_About this exercise:_ Reproduce the records below exactly, but only between the lines holding "UNCTAD (777, 1024)" and "vavrekova@vivaespana.cz (169, 2078)", inclusive.

_Material provided:_
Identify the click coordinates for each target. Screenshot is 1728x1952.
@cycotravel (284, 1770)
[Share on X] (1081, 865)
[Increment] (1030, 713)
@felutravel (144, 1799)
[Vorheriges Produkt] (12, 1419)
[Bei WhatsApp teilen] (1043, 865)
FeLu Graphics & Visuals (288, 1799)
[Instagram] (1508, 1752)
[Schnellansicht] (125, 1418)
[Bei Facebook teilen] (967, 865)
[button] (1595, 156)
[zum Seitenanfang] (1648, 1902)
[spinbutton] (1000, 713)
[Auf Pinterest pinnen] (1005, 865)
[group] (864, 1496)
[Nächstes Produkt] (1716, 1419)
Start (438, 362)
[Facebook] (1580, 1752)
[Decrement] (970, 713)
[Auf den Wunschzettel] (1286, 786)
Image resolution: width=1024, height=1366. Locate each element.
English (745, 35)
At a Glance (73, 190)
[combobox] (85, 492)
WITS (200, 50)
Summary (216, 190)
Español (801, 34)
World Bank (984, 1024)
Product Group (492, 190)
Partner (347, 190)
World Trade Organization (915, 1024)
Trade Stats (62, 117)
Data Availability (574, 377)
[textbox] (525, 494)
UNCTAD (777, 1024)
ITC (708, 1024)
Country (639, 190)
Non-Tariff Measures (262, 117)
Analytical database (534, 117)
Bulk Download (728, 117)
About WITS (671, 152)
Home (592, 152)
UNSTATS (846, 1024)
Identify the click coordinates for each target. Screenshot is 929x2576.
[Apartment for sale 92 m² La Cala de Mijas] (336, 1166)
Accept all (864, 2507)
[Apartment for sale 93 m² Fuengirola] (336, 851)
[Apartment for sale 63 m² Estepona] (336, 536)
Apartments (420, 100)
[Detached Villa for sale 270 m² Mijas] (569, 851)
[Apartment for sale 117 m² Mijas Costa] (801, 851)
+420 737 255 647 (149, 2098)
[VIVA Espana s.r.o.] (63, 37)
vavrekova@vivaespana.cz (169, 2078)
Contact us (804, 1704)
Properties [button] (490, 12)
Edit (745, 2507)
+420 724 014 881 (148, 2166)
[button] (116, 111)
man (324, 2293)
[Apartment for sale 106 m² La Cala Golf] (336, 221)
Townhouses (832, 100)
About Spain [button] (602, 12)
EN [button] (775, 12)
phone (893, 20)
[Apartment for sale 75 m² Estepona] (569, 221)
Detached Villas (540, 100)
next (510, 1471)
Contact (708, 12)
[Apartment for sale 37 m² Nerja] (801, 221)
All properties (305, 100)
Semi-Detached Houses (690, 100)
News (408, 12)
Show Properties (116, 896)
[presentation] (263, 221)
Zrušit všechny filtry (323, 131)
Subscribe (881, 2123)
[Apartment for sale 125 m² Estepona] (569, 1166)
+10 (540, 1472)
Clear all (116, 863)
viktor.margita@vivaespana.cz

_Task solution:_
UNCTAD (777, 1024)
ITC (708, 1024)
Country (639, 190)
Non-Tariff Measures (262, 117)
Analytical database (534, 117)
Bulk Download (728, 117)
About WITS (671, 152)
Home (592, 152)
UNSTATS (846, 1024)
Identify the click coordinates for each target. Screenshot is 929x2576.
[Apartment for sale 92 m² La Cala de Mijas] (336, 1166)
Accept all (864, 2507)
[Apartment for sale 93 m² Fuengirola] (336, 851)
[Apartment for sale 63 m² Estepona] (336, 536)
Apartments (420, 100)
[Detached Villa for sale 270 m² Mijas] (569, 851)
[Apartment for sale 117 m² Mijas Costa] (801, 851)
+420 737 255 647 (149, 2098)
[VIVA Espana s.r.o.] (63, 37)
vavrekova@vivaespana.cz (169, 2078)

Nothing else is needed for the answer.